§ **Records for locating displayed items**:
▼

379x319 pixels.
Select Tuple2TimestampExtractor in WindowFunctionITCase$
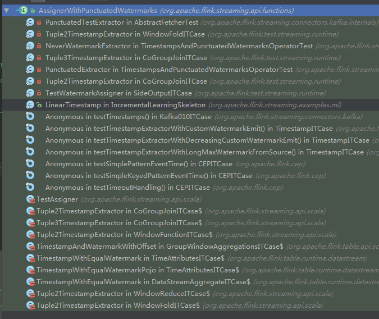pyautogui.click(x=124, y=235)
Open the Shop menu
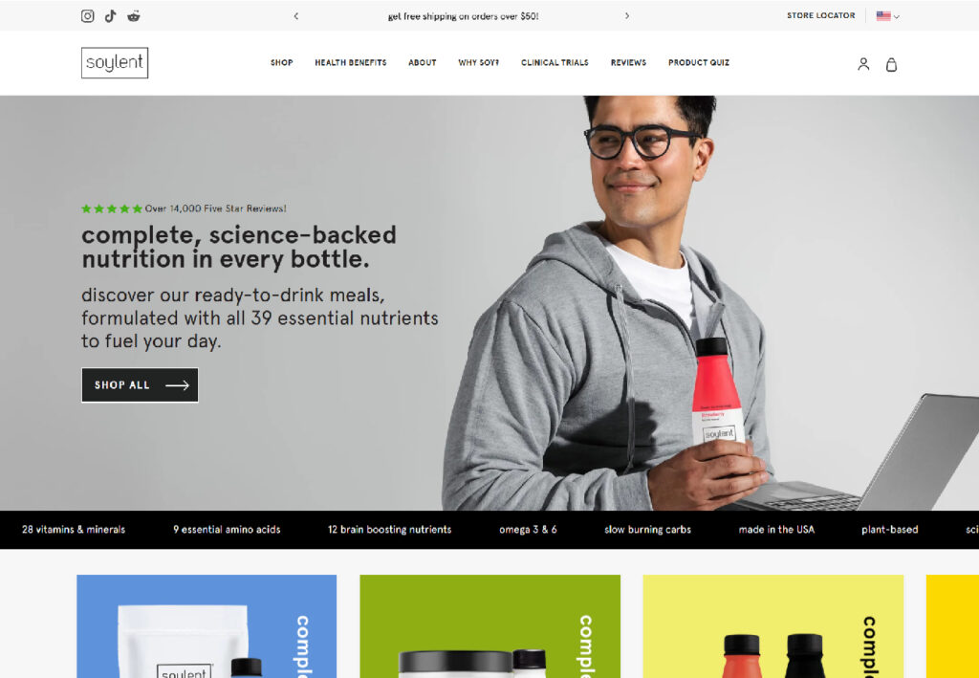 coord(282,62)
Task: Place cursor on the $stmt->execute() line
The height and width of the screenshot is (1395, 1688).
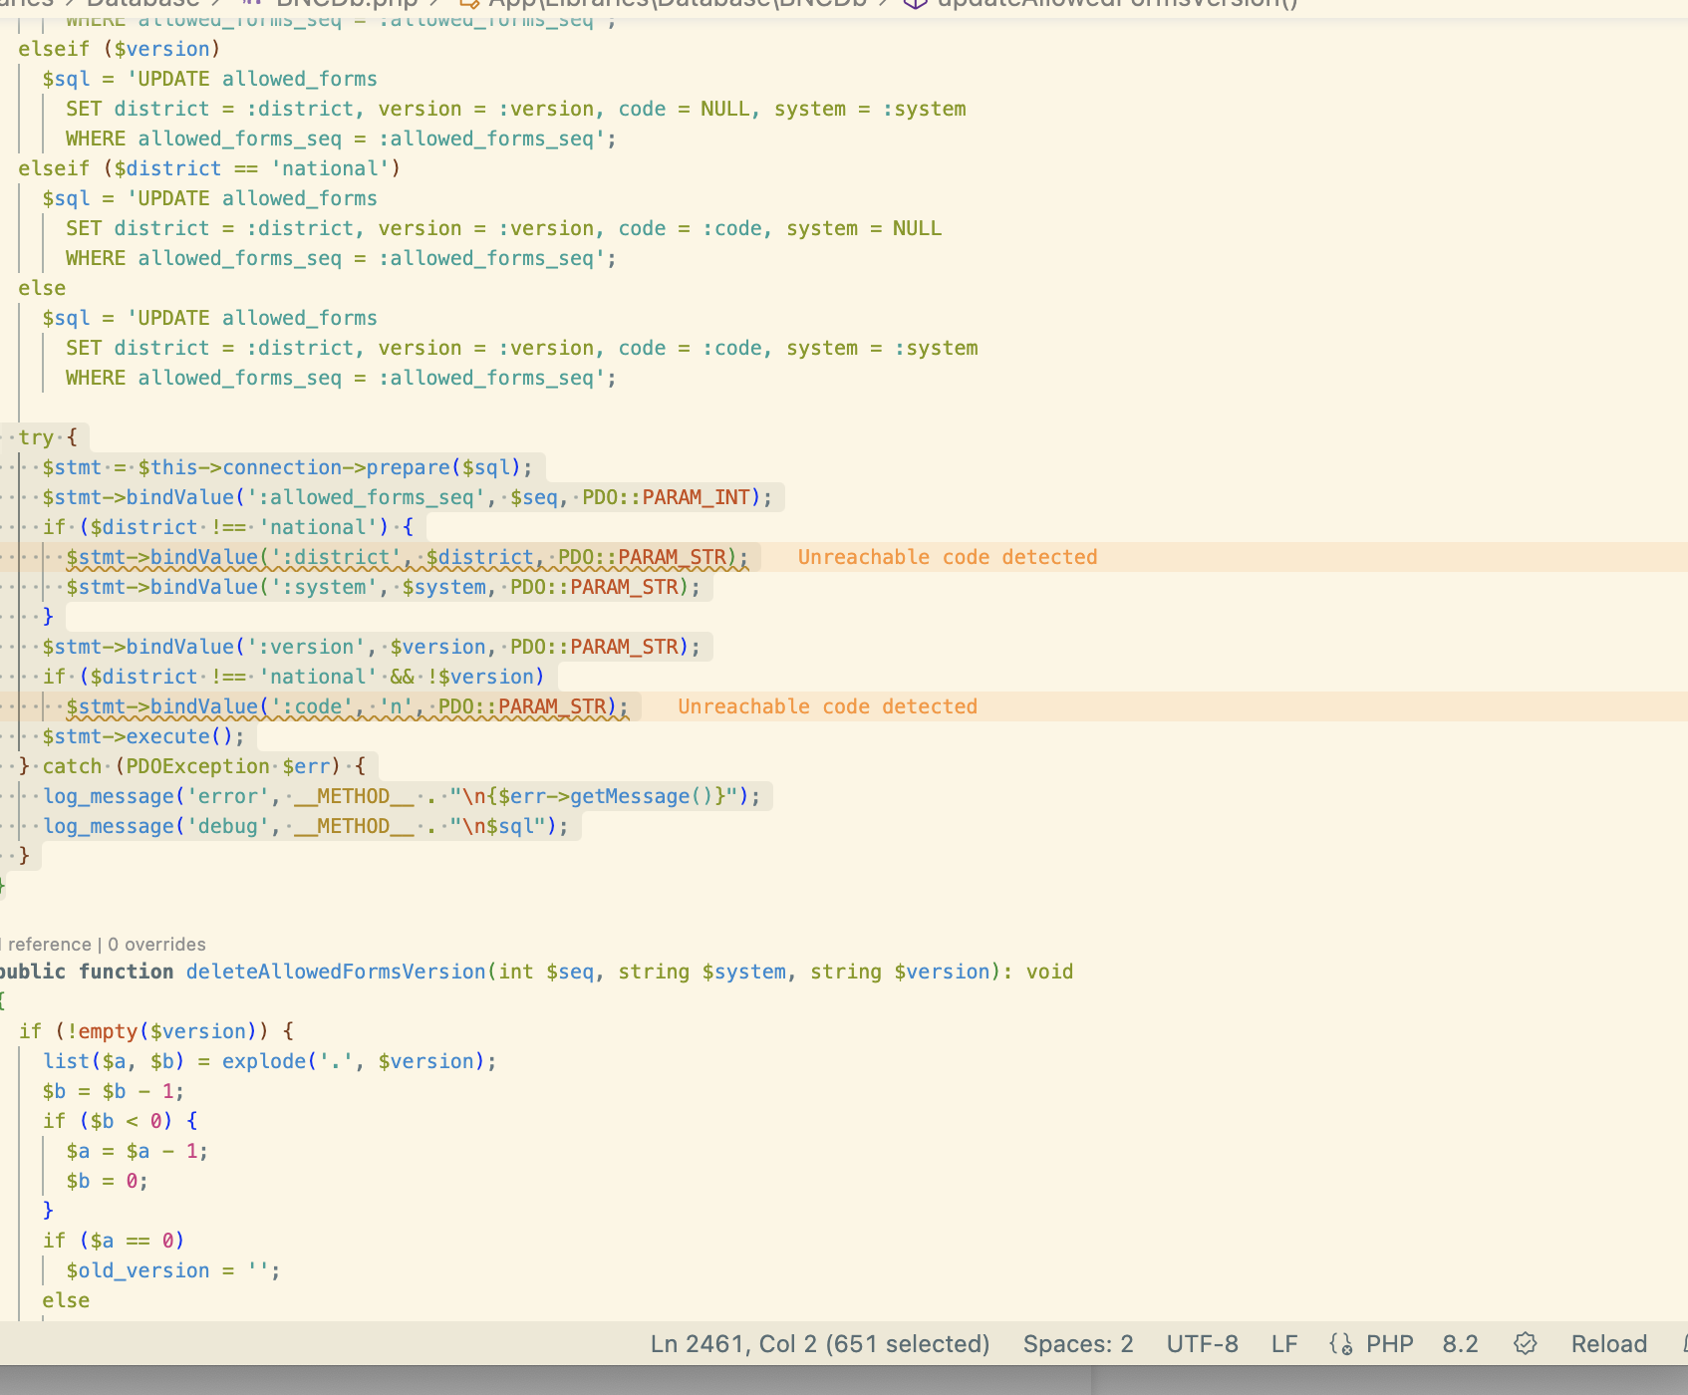Action: [142, 736]
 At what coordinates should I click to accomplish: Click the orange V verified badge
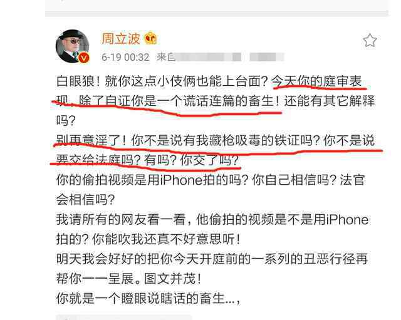[x=83, y=58]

▲

§ **WHAT IS EXPECTED**:
Swap "orange" for "blue" throughout the material above, keeping everything else unchanged. Omit the pictures from your answer.

§ **TASK OUTPUT**:
379x319 pixels.
Select Tuple2TimestampExtractor in WindowFunctionITCase$
pyautogui.click(x=124, y=235)
Open the Shop menu
 coord(282,62)
Task: Place cursor on the $stmt->execute() line
The height and width of the screenshot is (1395, 1688).
Action: [142, 736]
 At what coordinates should I click to accomplish: Click the blue V verified badge
[x=83, y=58]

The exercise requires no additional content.